DATA PROVIDED
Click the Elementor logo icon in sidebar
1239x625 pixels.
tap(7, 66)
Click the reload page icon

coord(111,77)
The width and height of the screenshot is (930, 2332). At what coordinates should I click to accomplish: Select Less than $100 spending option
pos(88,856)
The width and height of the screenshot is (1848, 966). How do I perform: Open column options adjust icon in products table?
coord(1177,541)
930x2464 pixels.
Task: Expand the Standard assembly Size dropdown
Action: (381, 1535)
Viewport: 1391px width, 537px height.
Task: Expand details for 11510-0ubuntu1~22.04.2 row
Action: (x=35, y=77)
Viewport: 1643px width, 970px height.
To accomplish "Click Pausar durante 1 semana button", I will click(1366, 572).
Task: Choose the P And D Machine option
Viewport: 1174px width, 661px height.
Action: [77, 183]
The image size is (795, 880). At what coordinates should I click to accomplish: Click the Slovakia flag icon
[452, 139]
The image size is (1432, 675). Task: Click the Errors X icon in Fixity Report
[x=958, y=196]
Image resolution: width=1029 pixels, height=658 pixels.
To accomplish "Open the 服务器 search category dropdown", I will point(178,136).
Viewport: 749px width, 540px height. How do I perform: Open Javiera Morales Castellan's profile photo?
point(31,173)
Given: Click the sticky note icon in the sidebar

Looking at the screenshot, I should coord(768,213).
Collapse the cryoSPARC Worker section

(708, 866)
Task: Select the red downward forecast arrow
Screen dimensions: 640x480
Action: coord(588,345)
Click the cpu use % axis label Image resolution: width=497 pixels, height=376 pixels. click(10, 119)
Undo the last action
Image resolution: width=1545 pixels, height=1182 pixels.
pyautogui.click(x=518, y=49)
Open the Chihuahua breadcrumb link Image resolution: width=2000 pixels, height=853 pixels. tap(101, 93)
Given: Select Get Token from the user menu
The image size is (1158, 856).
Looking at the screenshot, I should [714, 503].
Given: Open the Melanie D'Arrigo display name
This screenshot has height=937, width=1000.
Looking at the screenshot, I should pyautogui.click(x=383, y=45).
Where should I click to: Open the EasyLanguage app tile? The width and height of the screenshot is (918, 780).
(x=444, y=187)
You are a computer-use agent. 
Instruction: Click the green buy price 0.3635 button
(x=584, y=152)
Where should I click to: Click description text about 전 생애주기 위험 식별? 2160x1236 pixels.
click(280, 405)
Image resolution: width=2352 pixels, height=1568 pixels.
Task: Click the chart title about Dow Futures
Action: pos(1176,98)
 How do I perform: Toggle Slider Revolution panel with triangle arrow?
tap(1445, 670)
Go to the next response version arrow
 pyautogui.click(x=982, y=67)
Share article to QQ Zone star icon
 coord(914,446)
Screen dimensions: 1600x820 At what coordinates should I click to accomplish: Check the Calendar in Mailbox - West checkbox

REQUIRED ACTION
Take every line from the listing above that includes the word "will" and copy it.

RESPONSE FOR THIS EXERCISE
To accomplish "Click Pausar durante 1 semana button", I will click(1366, 572).
To accomplish "Open the 服务器 search category dropdown", I will point(178,136).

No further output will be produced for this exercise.